Dataset entries
========================================

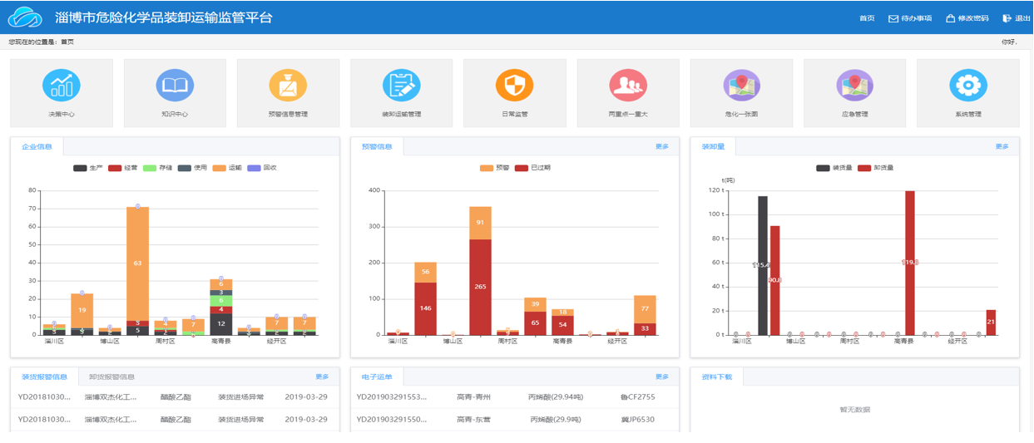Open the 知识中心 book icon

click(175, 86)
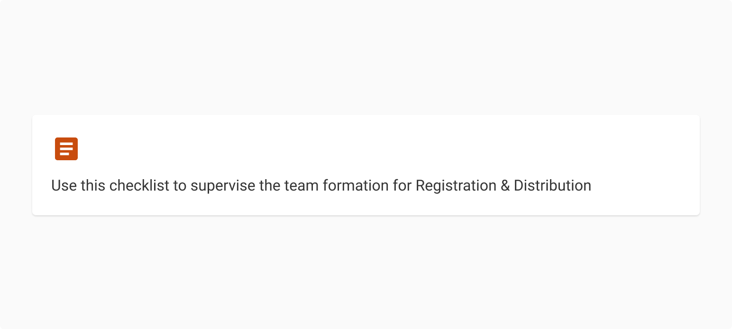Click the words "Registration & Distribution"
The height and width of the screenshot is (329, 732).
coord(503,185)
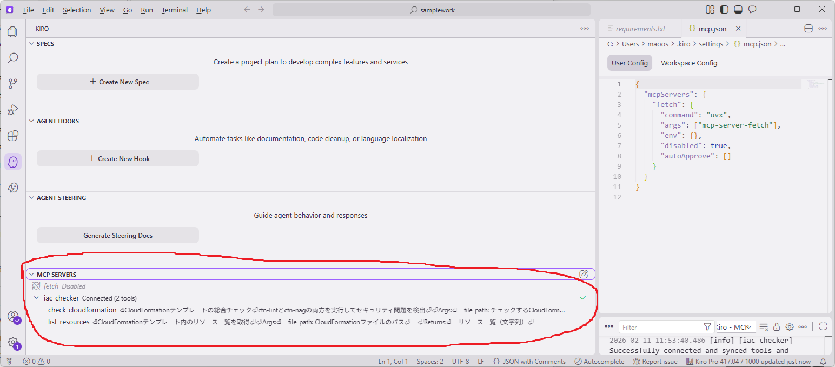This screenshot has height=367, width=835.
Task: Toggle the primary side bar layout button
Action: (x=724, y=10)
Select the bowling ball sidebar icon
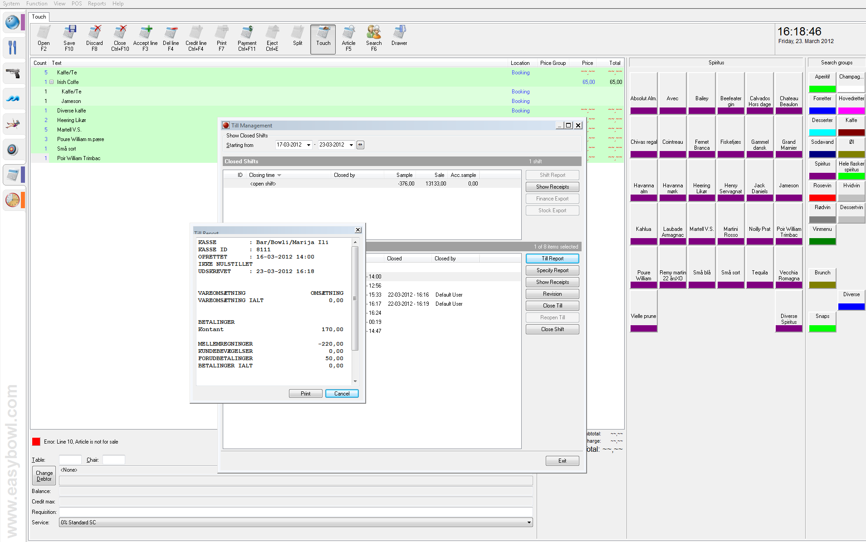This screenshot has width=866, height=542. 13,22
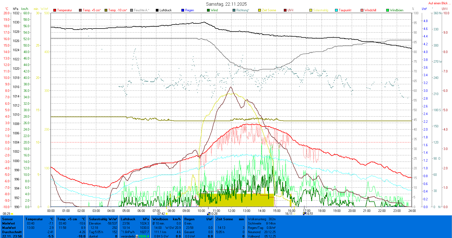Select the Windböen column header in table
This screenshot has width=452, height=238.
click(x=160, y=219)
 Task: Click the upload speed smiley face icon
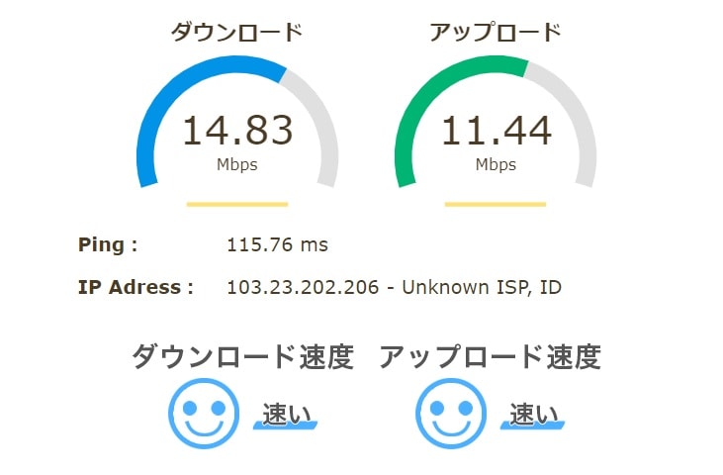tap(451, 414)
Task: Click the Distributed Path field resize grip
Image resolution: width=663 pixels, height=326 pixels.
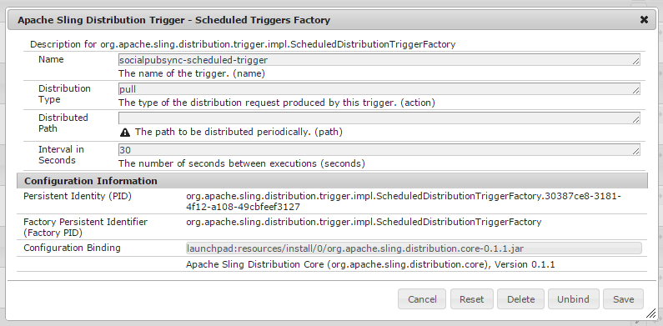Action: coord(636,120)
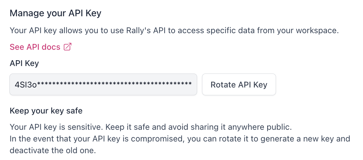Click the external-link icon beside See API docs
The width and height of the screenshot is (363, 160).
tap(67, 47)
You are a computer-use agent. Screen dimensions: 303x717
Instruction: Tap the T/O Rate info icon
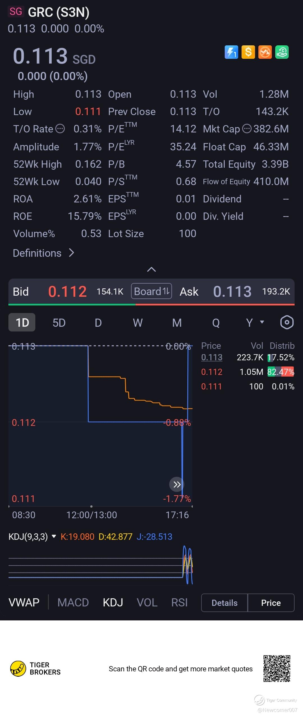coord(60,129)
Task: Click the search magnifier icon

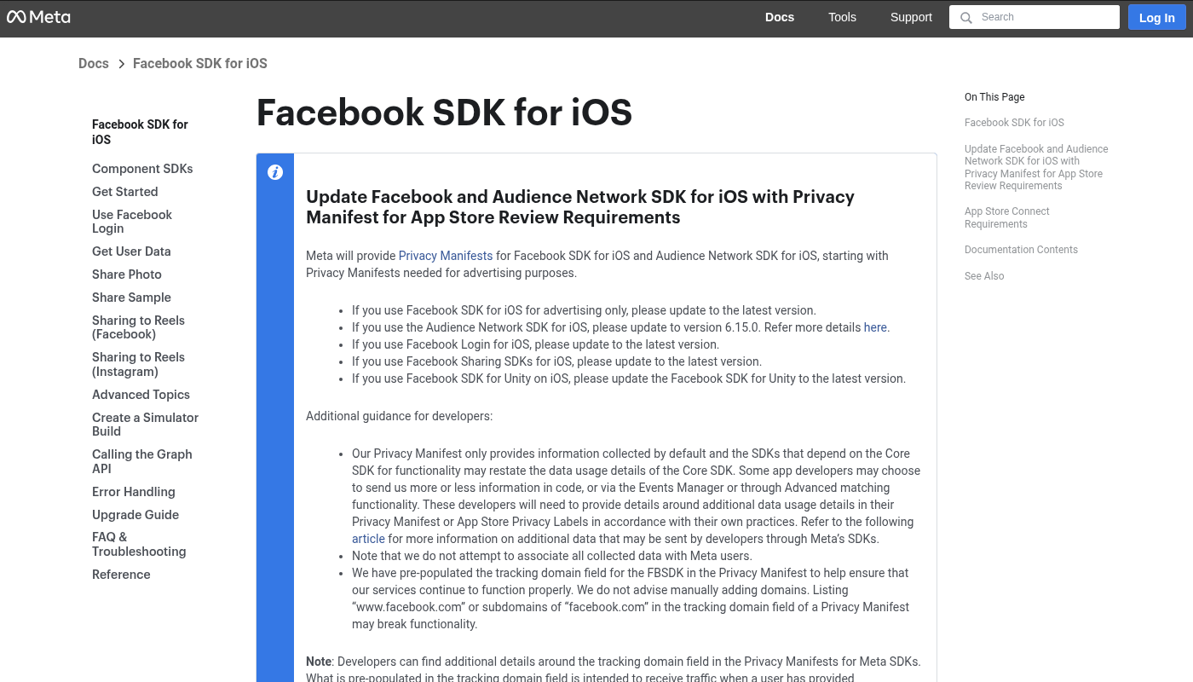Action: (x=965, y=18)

========================================

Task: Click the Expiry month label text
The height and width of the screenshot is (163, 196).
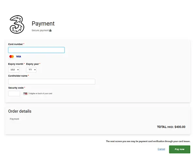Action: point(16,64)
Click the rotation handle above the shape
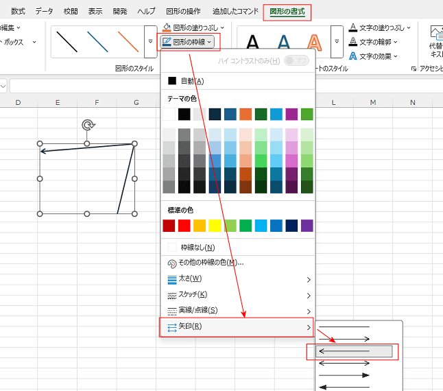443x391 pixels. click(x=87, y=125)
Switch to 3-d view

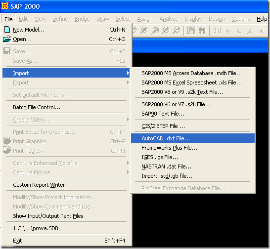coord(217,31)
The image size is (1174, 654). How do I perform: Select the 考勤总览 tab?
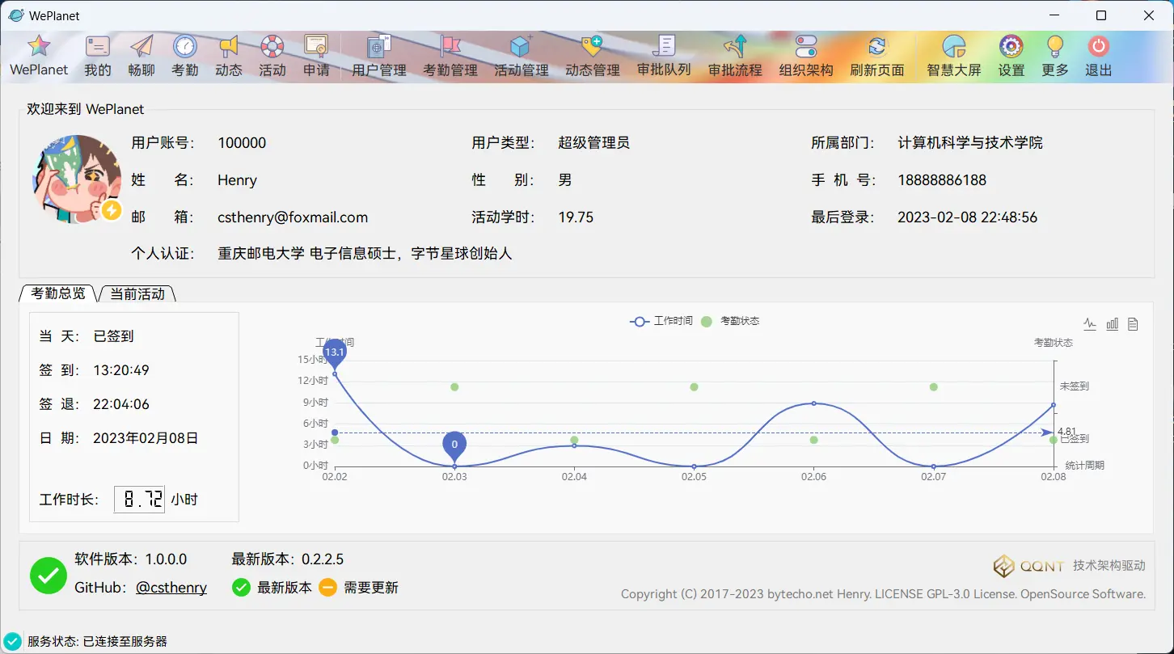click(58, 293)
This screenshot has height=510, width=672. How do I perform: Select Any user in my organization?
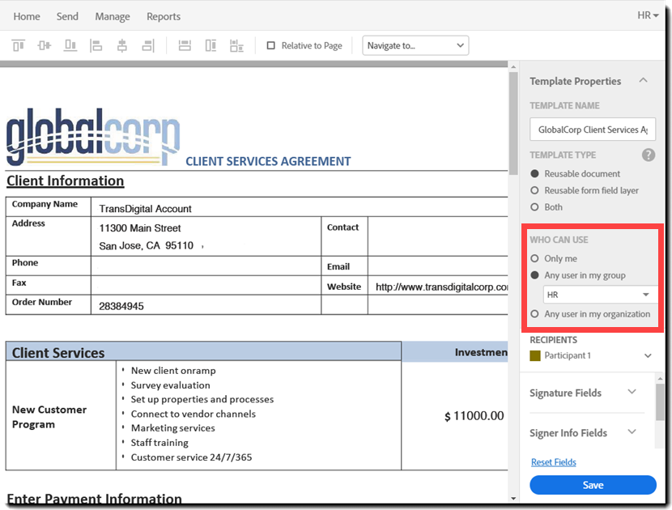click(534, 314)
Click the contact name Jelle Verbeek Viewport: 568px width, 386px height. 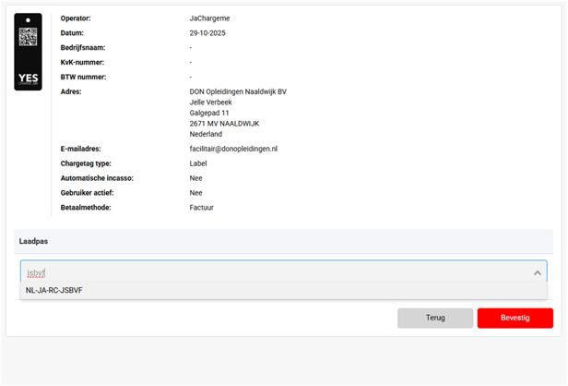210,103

========================================

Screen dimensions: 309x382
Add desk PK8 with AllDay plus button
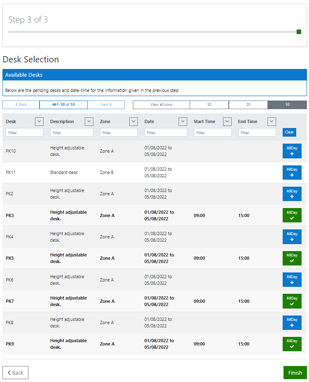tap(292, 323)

========================================

What is expected
Across the whole listing above, report each line that includes "dimensions".

Solution for this exercise
You are a computer-use agent. Screen dimensions: 303x717
Screen dimensions: 309x382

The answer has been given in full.